Still, it took a single, horrifying prime-time failure to crystallize the problem. As he and his allies argued, 14 million people voted for him in the primary. But 51.3 million people saw his faculties fail him on live TV, and that’s before it was clipped and ricocheted and repeated.
Certainly the relentless digital-media cycle played a part too; maybe a pre-Twitter president could have ridden this out. But in a TikTok era, it still takes TV to concentrate that many eyes simultaneously on the one, unignorable, everybody-saw-it moment that starts the avalanche.
Mr. Biden was hardly the first president to have a bad debate. Gerald Ford declared there was “no Soviet domination of Eastern Europe” in 1976; George H.W. Bush looked at his watch and essentially called time up on himself in 1992; Barack Obama checked out at his first debate against Mitt Romney in 2012.
Mr. Obama won his election, and Mr. Ford nearly did. Mr. Bush’s moment was arguably more a symbol of his woes than a cause. The most damaging debates cement an existing and eventually fatal perception of the candidate.
This happened dramatically in a Republican primary showdown in 2011. Gov. Rick Perry of Texas, considered a top contender for the nomination, said that as president he would eliminate three federal agencies, and began to name them. “Commerce, Education,” he said. And paused. And paused. And looked through his notes. And after 53 excruciating seconds, said: “Sorry. Oops.”

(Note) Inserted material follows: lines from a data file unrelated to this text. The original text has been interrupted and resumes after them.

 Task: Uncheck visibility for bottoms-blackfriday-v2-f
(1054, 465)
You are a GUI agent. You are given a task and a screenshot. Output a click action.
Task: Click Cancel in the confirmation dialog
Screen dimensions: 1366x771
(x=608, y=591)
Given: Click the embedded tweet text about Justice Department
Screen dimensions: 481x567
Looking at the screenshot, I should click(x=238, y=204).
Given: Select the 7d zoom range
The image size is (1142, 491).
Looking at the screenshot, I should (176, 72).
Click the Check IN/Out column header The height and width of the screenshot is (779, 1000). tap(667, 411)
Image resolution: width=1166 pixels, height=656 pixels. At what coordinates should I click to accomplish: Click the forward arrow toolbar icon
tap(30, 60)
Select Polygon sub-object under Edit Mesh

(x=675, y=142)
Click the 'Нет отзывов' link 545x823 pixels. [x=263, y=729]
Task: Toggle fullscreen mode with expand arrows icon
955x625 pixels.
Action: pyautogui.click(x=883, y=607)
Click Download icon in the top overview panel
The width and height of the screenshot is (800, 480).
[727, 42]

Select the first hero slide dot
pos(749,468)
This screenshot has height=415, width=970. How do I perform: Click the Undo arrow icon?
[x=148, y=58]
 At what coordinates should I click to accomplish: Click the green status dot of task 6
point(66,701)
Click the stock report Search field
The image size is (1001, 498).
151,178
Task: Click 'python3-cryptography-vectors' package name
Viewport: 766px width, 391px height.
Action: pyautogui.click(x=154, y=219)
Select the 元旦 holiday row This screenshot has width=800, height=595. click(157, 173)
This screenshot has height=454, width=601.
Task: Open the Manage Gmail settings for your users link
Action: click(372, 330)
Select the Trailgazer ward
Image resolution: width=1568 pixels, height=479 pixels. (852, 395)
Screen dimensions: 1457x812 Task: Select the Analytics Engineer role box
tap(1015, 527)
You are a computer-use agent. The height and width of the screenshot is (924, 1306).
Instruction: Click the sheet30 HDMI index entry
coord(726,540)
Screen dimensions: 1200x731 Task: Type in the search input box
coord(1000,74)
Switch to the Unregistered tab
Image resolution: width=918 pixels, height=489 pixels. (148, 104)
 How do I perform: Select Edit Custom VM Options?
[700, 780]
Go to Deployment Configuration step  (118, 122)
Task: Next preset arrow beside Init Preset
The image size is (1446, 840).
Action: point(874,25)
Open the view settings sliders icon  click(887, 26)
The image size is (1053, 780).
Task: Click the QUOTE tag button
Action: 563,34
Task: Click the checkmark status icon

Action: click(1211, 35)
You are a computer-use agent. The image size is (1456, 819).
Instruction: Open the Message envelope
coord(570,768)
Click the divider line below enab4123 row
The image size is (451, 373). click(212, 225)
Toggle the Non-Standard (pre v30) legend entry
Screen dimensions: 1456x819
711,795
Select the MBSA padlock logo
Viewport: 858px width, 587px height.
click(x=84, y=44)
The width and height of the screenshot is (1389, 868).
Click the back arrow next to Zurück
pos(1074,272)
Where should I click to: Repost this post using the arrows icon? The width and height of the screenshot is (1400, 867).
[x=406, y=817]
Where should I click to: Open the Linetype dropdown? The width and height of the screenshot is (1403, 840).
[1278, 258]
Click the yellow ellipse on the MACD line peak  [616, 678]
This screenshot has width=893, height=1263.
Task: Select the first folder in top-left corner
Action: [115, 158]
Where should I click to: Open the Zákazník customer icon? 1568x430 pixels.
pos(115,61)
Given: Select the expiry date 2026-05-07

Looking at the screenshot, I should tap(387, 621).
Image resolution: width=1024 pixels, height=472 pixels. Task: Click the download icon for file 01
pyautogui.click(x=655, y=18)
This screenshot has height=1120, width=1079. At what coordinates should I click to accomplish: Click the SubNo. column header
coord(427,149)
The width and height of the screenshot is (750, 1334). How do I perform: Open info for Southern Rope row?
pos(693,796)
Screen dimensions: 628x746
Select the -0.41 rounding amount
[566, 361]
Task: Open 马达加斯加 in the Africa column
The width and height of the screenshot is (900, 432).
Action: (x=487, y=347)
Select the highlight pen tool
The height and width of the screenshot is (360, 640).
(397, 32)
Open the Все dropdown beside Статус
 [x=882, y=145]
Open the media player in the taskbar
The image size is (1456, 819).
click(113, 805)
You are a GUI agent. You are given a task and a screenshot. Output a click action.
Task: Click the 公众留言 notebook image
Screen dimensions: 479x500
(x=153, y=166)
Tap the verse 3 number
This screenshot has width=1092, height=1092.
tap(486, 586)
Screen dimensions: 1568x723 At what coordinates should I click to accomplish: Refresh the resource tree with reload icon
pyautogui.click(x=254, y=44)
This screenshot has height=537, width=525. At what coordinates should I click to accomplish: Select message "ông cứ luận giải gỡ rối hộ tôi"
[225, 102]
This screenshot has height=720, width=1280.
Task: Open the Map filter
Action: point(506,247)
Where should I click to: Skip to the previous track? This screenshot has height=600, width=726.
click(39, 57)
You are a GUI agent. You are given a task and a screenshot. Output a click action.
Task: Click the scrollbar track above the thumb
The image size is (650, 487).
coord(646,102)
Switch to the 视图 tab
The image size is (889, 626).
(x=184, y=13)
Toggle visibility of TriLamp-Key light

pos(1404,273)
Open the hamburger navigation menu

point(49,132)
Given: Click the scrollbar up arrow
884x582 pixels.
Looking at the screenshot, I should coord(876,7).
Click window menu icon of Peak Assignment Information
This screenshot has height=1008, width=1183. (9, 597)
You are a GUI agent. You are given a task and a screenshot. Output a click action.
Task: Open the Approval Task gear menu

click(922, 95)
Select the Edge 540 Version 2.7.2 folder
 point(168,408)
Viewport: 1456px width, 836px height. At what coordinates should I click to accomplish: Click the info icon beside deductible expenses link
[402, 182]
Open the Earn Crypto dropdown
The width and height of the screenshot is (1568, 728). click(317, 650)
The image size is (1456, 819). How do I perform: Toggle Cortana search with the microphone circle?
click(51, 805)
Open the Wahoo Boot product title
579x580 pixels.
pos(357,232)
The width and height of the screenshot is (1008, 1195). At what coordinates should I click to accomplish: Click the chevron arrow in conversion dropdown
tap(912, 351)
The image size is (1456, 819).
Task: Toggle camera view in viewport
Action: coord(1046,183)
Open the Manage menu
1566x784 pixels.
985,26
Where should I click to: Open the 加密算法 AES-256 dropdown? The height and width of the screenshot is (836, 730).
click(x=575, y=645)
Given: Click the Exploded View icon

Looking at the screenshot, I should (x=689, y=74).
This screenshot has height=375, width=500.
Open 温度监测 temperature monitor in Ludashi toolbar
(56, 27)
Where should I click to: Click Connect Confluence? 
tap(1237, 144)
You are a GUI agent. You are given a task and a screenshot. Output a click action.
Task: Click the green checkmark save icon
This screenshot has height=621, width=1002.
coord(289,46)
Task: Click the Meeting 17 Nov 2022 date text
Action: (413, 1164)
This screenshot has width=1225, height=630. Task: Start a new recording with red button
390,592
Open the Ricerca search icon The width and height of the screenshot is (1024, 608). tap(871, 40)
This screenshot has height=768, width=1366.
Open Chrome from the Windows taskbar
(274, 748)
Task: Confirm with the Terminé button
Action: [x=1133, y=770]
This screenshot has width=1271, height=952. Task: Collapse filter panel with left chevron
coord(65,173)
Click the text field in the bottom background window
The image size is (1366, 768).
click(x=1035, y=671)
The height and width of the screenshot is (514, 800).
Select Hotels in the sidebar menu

Mr. Perry’s mistake was not a big deal, practically. If elected, people with briefing books could remind him of the third department. It was a big deal politically because of an existing perception, which his opponents had seized on, that he was too dim for the presidency. On national TV his bulb flickered, and it was lights out.
Likewise, Mr. Biden’s verbal disaster, as he insisted for weeks after, did not undo any accomplishment of his, nor any of his opponent’s offenses. But it manifested in living video the concern among the public (shown in polling) and in his party (whispered in private) that he had lost too many steps with age.
After that night, every appearance he made, every conversation about him, was framed by the memory of him exposed under the stage lights wearing the gaping mask of mortality. You could even say, and some did, that the debate did not simply reinforce an impression of mental decline but starkly exposed the thing itself.
People can argue whether Mr. Biden’s downfall shows the value of TV debates or proves them a curse. However imperfectly, these productions give voters information. This one is forcing the Democratic Party to make a change that its voters might have demanded had they seen the same thing months ago.
Then again, TV politicking simply selects for politicians who are good at TV — charismatic-cool like Mr. Obama, provocative-hot like Mr. Trump — and being telegenic does not necessarily mean having good policy or judgment or decision-making instincts.
But it is a false dichotomy to claim that there is TV, an artificial arena for fake performance, and then there is the real world, where a president does important business. TV is part of the real world. It is where presidents inspire, console, advocate, persuade, create an identity, make connections, seize attention, build support — and, yes, win elections, without which they can achieve nothing at all.
We may be better off for that or worse. But try to argue against what people have seen with their own eyeballs, as Mr. Biden discovered, and you will lose that debate too.